Dua tahun setelahnya, ia pun ditunjuk sebagai pejabat presiden lewat Sidang Istimewa MPR pada 7 Maret 1967. Berdasarkan hasil Sidang Umum MPRS pada 27 Maret 1968, ia diangkat menjadi presiden.

"Kami hanya ingin mengulangi janji kami, bahwa kami tidak akan menyia-nyiakan kepercayaan majelis dan kami berusaha sekuat tenaga untuk membuktikan janji itu. Kami akan tetap berpegang teguh pada prinsip-prinsip Orde Baru yang telah kita letakkan bersama," kata Soeharto dalam pidato usai jadi presiden, sebagaimana dikutip dari autobiografi-nya.

Setelah diangkat itu, ia terus menjabat sebagai orang nomor 1 di Indonesia sampai 32 tahun. Pada masa jabatannya, ia tak lupa memproduksi ragam propaganda anti-PKI, salah satunya dengan membuat film 'Pengkhianatan G30S/PKI' yang diragukan rujukan sejarahnya.

Salim Said dalam 'Menyaksikan 30 Tahun Pemerintahan Otoriter Soeharto' mengatakan bahwa modal utama kekuasaan Soeharto adalah dukungan tentara dan kemarahan rakyat kepada Partai Komunis Indonesia (PKI).

Menurutnya, sebagai seorang dengan insting kekuasaan yang ternyata tajam, Soeharto sadar tidak memiliki cukup karisma dan pengalaman politik seperti pendahulunya.

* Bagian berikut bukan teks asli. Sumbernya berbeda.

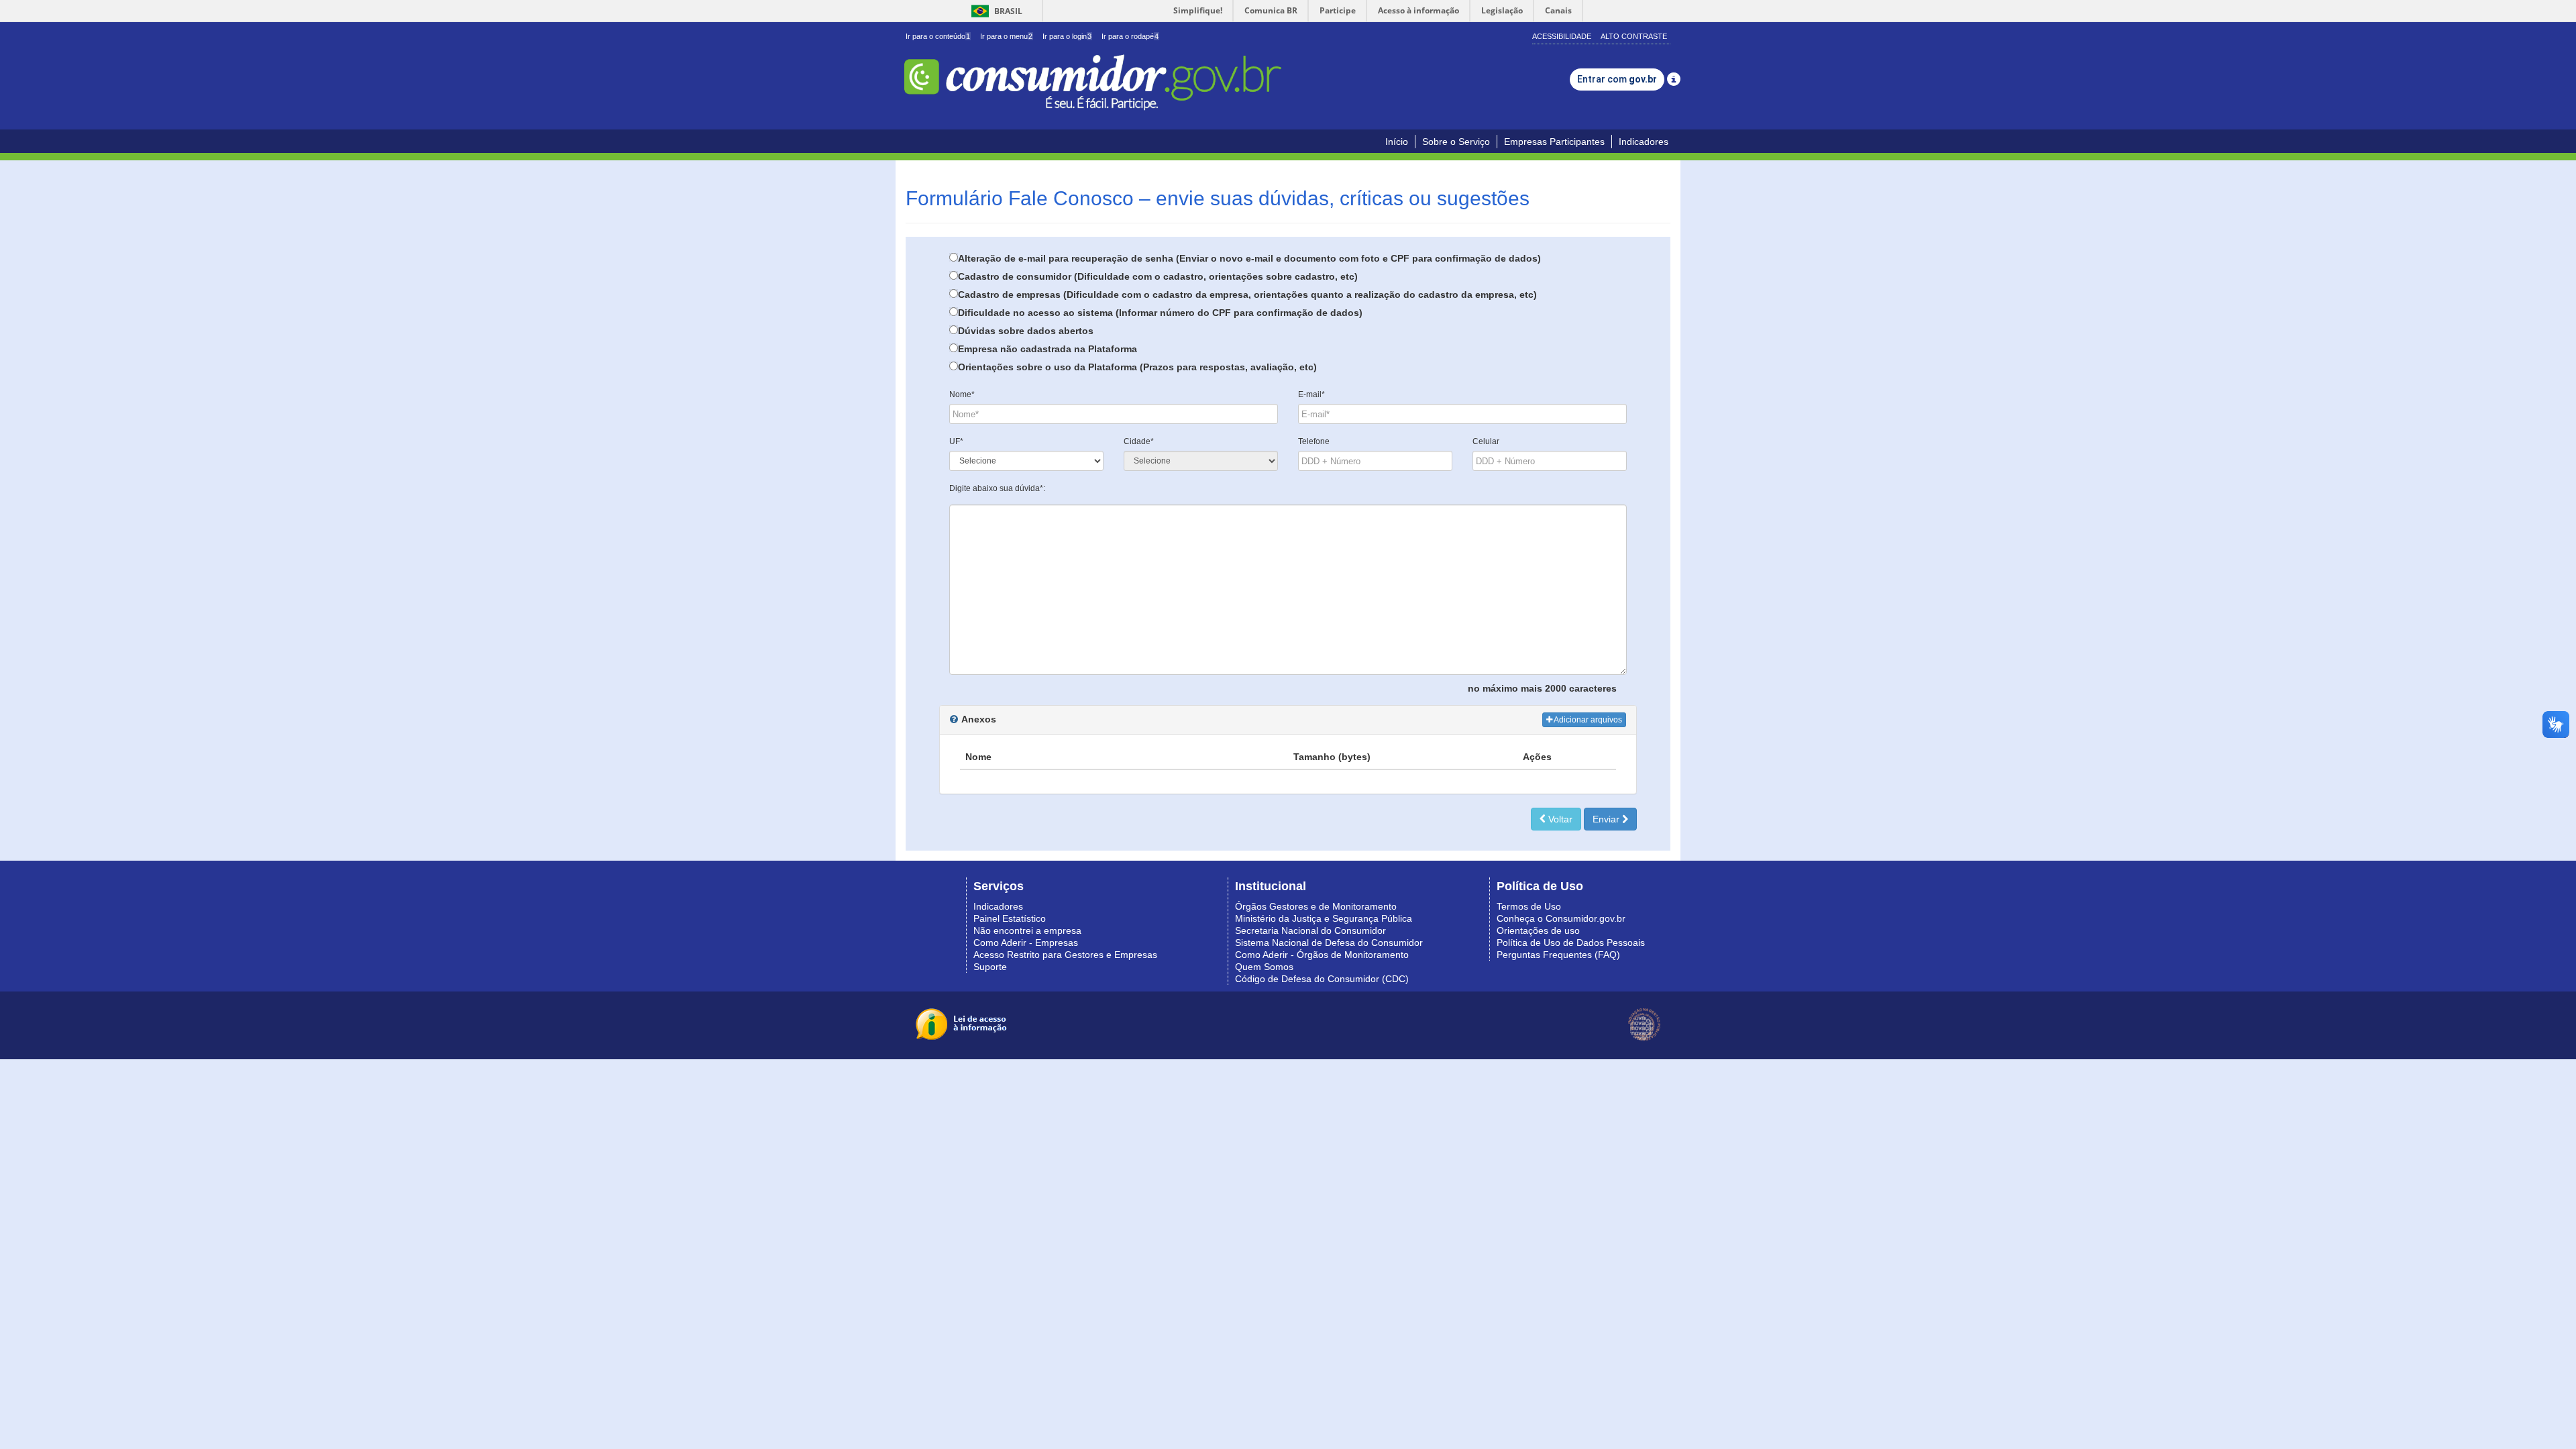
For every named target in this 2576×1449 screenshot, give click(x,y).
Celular (1485, 441)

Salim mengatakan dengan latar belakang yang demikian, Soeharto yakin kekuasaannya hanya akan bertahan jika potensi pesaing di kalangan militer disingkirkannya dengan segera.

Alhasil, setelah "membereskan" Sukarno, Soeharto menempuh tiga cara untuk membangun dan mempertahankan kekuasaannya.

Pertama, menyingkirkan semua Perwira berorientasi kiri dan Sukarnois. Kedua, mempromosikan para jenderal yang dianggap tidak punya potensi menggunakan tentara melawan sang Presiden.

Ketiga, para pendukung yang berjasa bagi kemenangan politik Soeharto, tetapi menonjol dalam masyarakat, atau dianggap mempunyai agenda sendiri, dengan segera disingkirkan dari posisi berpengaruh.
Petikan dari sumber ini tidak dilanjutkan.